L'Eglise du symbole de Nicée : une, sainte, catholique, apostolique possède ces 4 propriétés en ce qu 'elle peut nous donner, par la grâce des sacrements, la vie même de Dieu. Mais ce n'est par parce que l'Eglise porte en soi la parole vivante de Dieu qu'elle l'a toujours incarnée parfaitement au plan de la vie, dans un témoignage fidèle et authentique. Au temps des croisades, pendant l'Inquisition, à la Réforme, dans sa mission aux Indes, en Afrique, face à la question ouvrière, à celles de l'anti-sémitisme, du modernisme, du féminisme, face à la pédophilie, il y aurait beaucoup à reprocher à l'Eglise officielle, même si en ces époques tant de chrétiens, prêtres, évêques ont bien parlé, bien agi, bien témoigné.

Premièrement, ce sont les sacrements qui rendent l'Eglise Sainte, non ses fidèles, ni ses ministres. Eux, comme nous, devons par ces sacrements, prendre la route et avancer, cahin-caha, pas à pas, vers une sainteté toujours plus grande. Et deuxièmement, c'est à notre foi, en dialogue avec la foi de nos frères, de protester de l'Absolu de Dieu en tout ce qui n'est pas Dieu. Nous en revenons à notre point de départ. Le Royaume auquel nous croyons n'est pas fait pour l'Eglise, mais l'Eglise, à l'intérieur de laquelle je crois est faite pour le Royaume. L'Eglise, c'est la partie du monde des humains en marche vers le Père. Elle vit en quelque sorte dans l'espérance et le souhait de sa propre abolition. L'Eglise terrestre, militante disparaîtra dans l'Eglise céleste et triomphante au c½ur de la Trinité Sainte. Le Chrétien croit à Dieu et à Jésus d'une façon absolue. Le baptisé croit à l'Eglise d'une manière relative, en tant qu'il voit en elle le corps mystique du Christ, le peuple saint de Dieu.
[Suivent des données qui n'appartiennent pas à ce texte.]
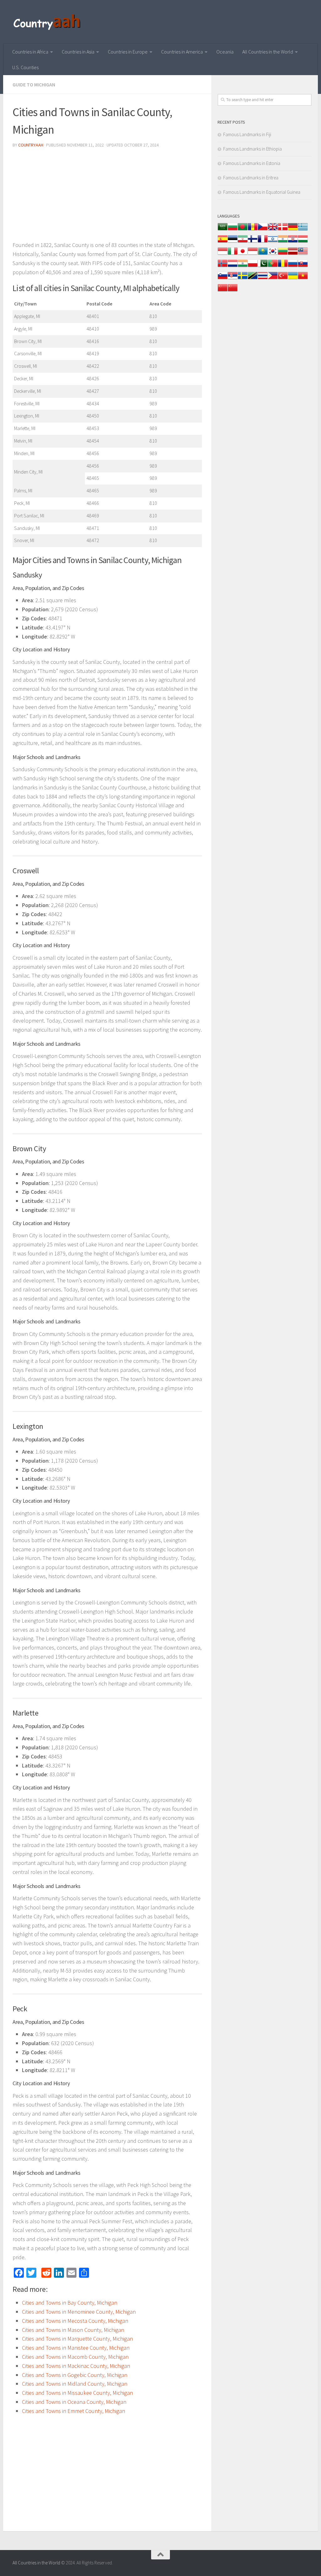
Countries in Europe (128, 52)
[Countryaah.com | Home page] (48, 22)
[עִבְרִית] (273, 242)
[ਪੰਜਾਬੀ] (243, 266)
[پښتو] (263, 266)
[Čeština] (263, 230)
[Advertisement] (107, 197)
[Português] (273, 266)
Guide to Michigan (34, 84)
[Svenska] (243, 279)
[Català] (253, 230)
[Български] (233, 230)
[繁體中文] (233, 291)
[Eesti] (233, 242)
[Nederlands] (233, 266)
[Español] (223, 242)
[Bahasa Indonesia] (223, 254)
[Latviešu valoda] (293, 254)
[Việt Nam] (303, 279)
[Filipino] (273, 279)
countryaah (30, 145)
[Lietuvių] (283, 254)
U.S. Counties (25, 67)
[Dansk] (283, 230)
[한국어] (273, 254)
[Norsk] (223, 266)
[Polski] (253, 266)
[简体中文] (223, 291)
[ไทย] (263, 279)
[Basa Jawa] (253, 254)
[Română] (283, 266)
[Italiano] (233, 254)
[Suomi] (253, 242)
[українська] (293, 279)
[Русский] (293, 266)
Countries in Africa (30, 52)
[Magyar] (303, 242)
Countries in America (182, 52)
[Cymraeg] (273, 230)
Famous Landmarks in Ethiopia (252, 149)
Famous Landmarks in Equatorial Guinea (261, 192)
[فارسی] (243, 242)
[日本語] (243, 254)
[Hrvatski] (293, 242)
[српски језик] (233, 279)
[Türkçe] (283, 279)
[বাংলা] (243, 230)
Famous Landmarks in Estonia (251, 163)
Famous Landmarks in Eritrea (250, 178)
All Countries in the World (267, 52)
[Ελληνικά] (303, 230)
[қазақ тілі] (263, 254)
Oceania (225, 52)
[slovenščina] (223, 279)
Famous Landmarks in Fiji (247, 134)
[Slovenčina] (303, 266)
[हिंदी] (283, 242)
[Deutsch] (293, 230)
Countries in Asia (78, 52)
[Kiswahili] (253, 279)
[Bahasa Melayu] (303, 254)
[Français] (263, 242)
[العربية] (223, 230)
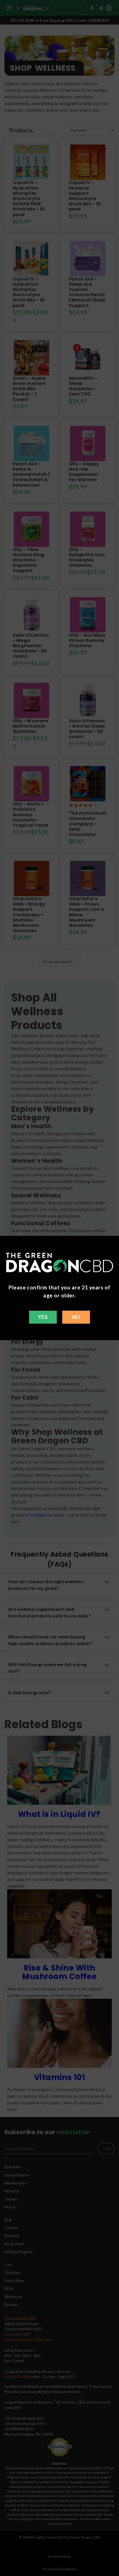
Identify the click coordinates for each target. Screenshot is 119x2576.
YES (43, 1317)
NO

Ici-bas, le règne de Dieu ne finit pas de se chercher, le Royaume ne sera jamais définitivement, ni parfaitement établi. Impossible d'être en avance sur le calendrier divin et d'amener le ciel sur la terre. Aussi, la vie durant, essayons d'apprendre « visionner » toutes choses par les yeux de la foi. Au moment où les mass- média nous révèlent que notre manière de vivre est « relative », qu'elle n'est pas la seule, ni peut-être apparemment la plus efficace, à nous de laisser derrière nous les nuages qui assombrissent nos vies et à croire au Seigneur. La foi absolue en Dieu nous dit que ce fut toujours l'énergie personnelle de quelqu'un, une foi solide, une espérance tenace, un amour fidèle, qui ont ébranlé à contre-courant et à contre ténèbres, les pesanteurs mortifères de l'histoire. Beaucoup de choses pourraient nous porter à la désespérance : des enfants vieillots, saturés de TV, gangrenés déjà par ses méfaits, une jeunesse d'autant plus violente qu'elle est déboussolée, réduite à vociférer sa révolte en décibels surpuissants dans une musique débile, des politiciens douteux, des hommes d'affaires filous, des vedettes de foire et des pouvoirs sermonneurs. Et ces scènes se déroulent sur la toile de fond d' une planète menacée et des humains en guerre ! Face à cette sinistrose chronique, il ne reste vraiment qu'une seule ouverture et qu'un seul devoir créateur : la fidélité tenace de notre foi. Une foi faite de sagesse réaliste, d'espérance chaleureuse et d'amour inlassable. Une foi vécue dans l'humilité d'une vie qui se sait toute habitée de Dieu.